## [Directions for this task]
Every entry must be transcribed exactly as written.
Extracted entries Block Start
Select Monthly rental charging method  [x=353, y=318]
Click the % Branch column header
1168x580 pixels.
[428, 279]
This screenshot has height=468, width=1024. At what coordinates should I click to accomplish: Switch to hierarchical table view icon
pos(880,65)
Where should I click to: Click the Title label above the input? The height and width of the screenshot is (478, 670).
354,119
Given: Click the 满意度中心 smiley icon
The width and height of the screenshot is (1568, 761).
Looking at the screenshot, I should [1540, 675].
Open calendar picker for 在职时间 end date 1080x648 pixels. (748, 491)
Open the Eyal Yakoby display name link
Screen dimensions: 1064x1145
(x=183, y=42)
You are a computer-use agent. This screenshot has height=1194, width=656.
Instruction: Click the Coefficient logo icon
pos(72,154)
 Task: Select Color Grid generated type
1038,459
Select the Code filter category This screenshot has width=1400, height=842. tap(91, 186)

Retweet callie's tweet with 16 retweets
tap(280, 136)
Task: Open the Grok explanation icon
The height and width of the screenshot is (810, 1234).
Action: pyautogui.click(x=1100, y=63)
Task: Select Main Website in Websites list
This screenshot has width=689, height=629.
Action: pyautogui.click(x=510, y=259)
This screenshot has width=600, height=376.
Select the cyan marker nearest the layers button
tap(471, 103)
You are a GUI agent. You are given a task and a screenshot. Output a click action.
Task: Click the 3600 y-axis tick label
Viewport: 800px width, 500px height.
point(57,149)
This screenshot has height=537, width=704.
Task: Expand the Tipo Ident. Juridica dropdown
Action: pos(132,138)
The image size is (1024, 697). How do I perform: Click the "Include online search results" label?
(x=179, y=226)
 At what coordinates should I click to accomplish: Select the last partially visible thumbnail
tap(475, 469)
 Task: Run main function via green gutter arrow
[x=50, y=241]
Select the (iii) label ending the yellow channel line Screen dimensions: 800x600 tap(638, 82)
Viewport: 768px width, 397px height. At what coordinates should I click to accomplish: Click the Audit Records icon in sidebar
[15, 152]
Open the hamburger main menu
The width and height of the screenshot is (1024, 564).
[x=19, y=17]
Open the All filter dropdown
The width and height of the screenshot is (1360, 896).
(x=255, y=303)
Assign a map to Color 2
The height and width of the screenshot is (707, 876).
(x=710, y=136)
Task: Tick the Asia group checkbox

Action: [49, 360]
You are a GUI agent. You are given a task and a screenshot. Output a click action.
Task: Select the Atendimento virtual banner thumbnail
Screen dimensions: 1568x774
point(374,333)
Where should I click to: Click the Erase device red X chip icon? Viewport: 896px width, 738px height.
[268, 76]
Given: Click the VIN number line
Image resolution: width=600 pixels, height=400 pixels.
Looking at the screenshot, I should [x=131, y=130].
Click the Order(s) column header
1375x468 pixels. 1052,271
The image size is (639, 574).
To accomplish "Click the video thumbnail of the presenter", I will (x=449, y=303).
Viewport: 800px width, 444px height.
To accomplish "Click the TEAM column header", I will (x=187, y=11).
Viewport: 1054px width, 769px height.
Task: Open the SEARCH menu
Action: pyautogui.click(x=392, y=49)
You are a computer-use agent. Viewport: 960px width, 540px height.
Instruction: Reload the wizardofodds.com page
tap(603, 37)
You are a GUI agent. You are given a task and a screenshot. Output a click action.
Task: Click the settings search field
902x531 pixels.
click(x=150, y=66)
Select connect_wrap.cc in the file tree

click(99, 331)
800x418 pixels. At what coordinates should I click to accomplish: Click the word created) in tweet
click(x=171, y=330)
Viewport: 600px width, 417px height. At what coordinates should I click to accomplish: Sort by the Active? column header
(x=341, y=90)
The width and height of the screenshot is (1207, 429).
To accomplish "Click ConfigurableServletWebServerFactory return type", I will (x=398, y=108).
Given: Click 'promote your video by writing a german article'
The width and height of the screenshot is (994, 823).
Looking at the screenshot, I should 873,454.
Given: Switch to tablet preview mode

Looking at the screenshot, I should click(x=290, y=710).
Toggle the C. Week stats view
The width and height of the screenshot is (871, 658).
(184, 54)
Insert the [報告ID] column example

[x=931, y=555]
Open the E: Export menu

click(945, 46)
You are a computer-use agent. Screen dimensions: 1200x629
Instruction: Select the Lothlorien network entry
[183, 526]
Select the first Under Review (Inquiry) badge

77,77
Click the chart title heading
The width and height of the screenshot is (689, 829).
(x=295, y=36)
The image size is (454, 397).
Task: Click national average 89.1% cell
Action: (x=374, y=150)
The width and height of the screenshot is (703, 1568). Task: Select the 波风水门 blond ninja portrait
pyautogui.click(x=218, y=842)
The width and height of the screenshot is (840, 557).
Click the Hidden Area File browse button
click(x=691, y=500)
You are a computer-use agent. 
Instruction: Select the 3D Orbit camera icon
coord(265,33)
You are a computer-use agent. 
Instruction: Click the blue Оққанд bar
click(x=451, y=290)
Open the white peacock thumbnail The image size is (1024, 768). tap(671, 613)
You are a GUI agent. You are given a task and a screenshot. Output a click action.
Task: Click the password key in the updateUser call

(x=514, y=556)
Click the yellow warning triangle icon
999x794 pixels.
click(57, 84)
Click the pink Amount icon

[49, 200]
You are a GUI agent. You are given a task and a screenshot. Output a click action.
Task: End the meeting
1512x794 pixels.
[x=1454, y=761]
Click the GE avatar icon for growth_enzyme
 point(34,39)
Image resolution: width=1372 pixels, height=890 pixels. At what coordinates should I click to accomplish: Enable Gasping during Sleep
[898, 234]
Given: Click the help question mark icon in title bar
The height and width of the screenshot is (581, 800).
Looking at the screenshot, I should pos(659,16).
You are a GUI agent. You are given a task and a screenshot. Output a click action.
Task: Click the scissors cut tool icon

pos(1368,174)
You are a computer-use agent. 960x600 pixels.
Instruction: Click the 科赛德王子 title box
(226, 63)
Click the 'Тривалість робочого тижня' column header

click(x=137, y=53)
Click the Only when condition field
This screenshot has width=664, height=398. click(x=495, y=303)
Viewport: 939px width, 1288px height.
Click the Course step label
Extracted entries Block End
## [Answer to the problem]
Select Monthly rental charging method  [x=353, y=318]
Click the % Branch column header
1168x580 pixels.
[428, 279]
This screenshot has height=468, width=1024. At what coordinates should I click to accomplish: Switch to hierarchical table view icon
pos(880,65)
Where should I click to: Click the Title label above the input? The height and width of the screenshot is (478, 670).
354,119
Given: Click the 满意度中心 smiley icon
The width and height of the screenshot is (1568, 761).
Looking at the screenshot, I should [1540, 675].
Open calendar picker for 在职时间 end date 1080x648 pixels. (748, 491)
Open the Eyal Yakoby display name link
Screen dimensions: 1064x1145
(x=183, y=42)
You are a computer-use agent. This screenshot has height=1194, width=656.
Instruction: Click the Coefficient logo icon
pos(72,154)
 Task: Select Color Grid generated type
1038,459
Select the Code filter category This screenshot has width=1400, height=842. tap(91, 186)

Retweet callie's tweet with 16 retweets
tap(280, 136)
Task: Open the Grok explanation icon
The height and width of the screenshot is (810, 1234).
Action: pyautogui.click(x=1100, y=63)
Task: Select Main Website in Websites list
This screenshot has width=689, height=629.
Action: pyautogui.click(x=510, y=259)
This screenshot has width=600, height=376.
Select the cyan marker nearest the layers button
tap(471, 103)
You are a GUI agent. You are given a task and a screenshot. Output a click action.
Task: Click the 3600 y-axis tick label
Viewport: 800px width, 500px height.
point(57,149)
This screenshot has height=537, width=704.
Task: Expand the Tipo Ident. Juridica dropdown
Action: pos(132,138)
The image size is (1024, 697). How do I perform: Click the "Include online search results" label?
(x=179, y=226)
 At what coordinates should I click to accomplish: Select the last partially visible thumbnail
tap(475, 469)
 Task: Run main function via green gutter arrow
[x=50, y=241]
Select the (iii) label ending the yellow channel line Screen dimensions: 800x600 tap(638, 82)
Viewport: 768px width, 397px height. At what coordinates should I click to accomplish: Click the Audit Records icon in sidebar
[15, 152]
Open the hamburger main menu
The width and height of the screenshot is (1024, 564).
[x=19, y=17]
Open the All filter dropdown
The width and height of the screenshot is (1360, 896).
(x=255, y=303)
Assign a map to Color 2
The height and width of the screenshot is (707, 876).
(x=710, y=136)
Task: Tick the Asia group checkbox

Action: [49, 360]
You are a GUI agent. You are given a task and a screenshot. Output a click action.
Task: Select the Atendimento virtual banner thumbnail
Screen dimensions: 1568x774
point(374,333)
Where should I click to: Click the Erase device red X chip icon? Viewport: 896px width, 738px height.
[268, 76]
Given: Click the VIN number line
Image resolution: width=600 pixels, height=400 pixels.
Looking at the screenshot, I should [x=131, y=130].
Click the Order(s) column header
1375x468 pixels. 1052,271
The image size is (639, 574).
To accomplish "Click the video thumbnail of the presenter", I will (x=449, y=303).
Viewport: 800px width, 444px height.
To accomplish "Click the TEAM column header", I will (x=187, y=11).
Viewport: 1054px width, 769px height.
Task: Open the SEARCH menu
Action: pyautogui.click(x=392, y=49)
You are a computer-use agent. Viewport: 960px width, 540px height.
Instruction: Reload the wizardofodds.com page
tap(603, 37)
You are a GUI agent. You are given a task and a screenshot. Output a click action.
Task: Click the settings search field
902x531 pixels.
click(x=150, y=66)
Select connect_wrap.cc in the file tree

click(99, 331)
800x418 pixels. At what coordinates should I click to accomplish: Click the word created) in tweet
click(x=171, y=330)
Viewport: 600px width, 417px height. At what coordinates should I click to accomplish: Sort by the Active? column header
(x=341, y=90)
The width and height of the screenshot is (1207, 429).
To accomplish "Click ConfigurableServletWebServerFactory return type", I will (x=398, y=108).
Given: Click 'promote your video by writing a german article'
The width and height of the screenshot is (994, 823).
Looking at the screenshot, I should 873,454.
Given: Switch to tablet preview mode

Looking at the screenshot, I should click(x=290, y=710).
Toggle the C. Week stats view
The width and height of the screenshot is (871, 658).
(184, 54)
Insert the [報告ID] column example

[x=931, y=555]
Open the E: Export menu

click(945, 46)
You are a computer-use agent. Screen dimensions: 1200x629
Instruction: Select the Lothlorien network entry
[183, 526]
Select the first Under Review (Inquiry) badge

77,77
Click the chart title heading
The width and height of the screenshot is (689, 829).
(x=295, y=36)
The image size is (454, 397).
Task: Click national average 89.1% cell
Action: (x=374, y=150)
The width and height of the screenshot is (703, 1568). Task: Select the 波风水门 blond ninja portrait
pyautogui.click(x=218, y=842)
The width and height of the screenshot is (840, 557).
Click the Hidden Area File browse button
click(x=691, y=500)
You are a computer-use agent. 
Instruction: Select the 3D Orbit camera icon
coord(265,33)
You are a computer-use agent. 
Instruction: Click the blue Оққанд bar
click(x=451, y=290)
Open the white peacock thumbnail The image size is (1024, 768). tap(671, 613)
You are a GUI agent. You are given a task and a screenshot. Output a click action.
Task: Click the password key in the updateUser call

(x=514, y=556)
Click the yellow warning triangle icon
999x794 pixels.
click(57, 84)
Click the pink Amount icon

[49, 200]
You are a GUI agent. You are given a task and a screenshot. Output a click action.
Task: End the meeting
1512x794 pixels.
[x=1454, y=761]
Click the GE avatar icon for growth_enzyme
 point(34,39)
Image resolution: width=1372 pixels, height=890 pixels. At what coordinates should I click to accomplish: Enable Gasping during Sleep
[898, 234]
Given: Click the help question mark icon in title bar
The height and width of the screenshot is (581, 800).
Looking at the screenshot, I should pos(659,16).
You are a GUI agent. You are given a task and a screenshot. Output a click action.
Task: Click the scissors cut tool icon

pos(1368,174)
You are a computer-use agent. 960x600 pixels.
Instruction: Click the 科赛德王子 title box
(226, 63)
Click the 'Тривалість робочого тижня' column header

click(x=137, y=53)
Click the Only when condition field
This screenshot has width=664, height=398. click(x=495, y=303)
Viewport: 939px width, 1288px height.
Click the Course step label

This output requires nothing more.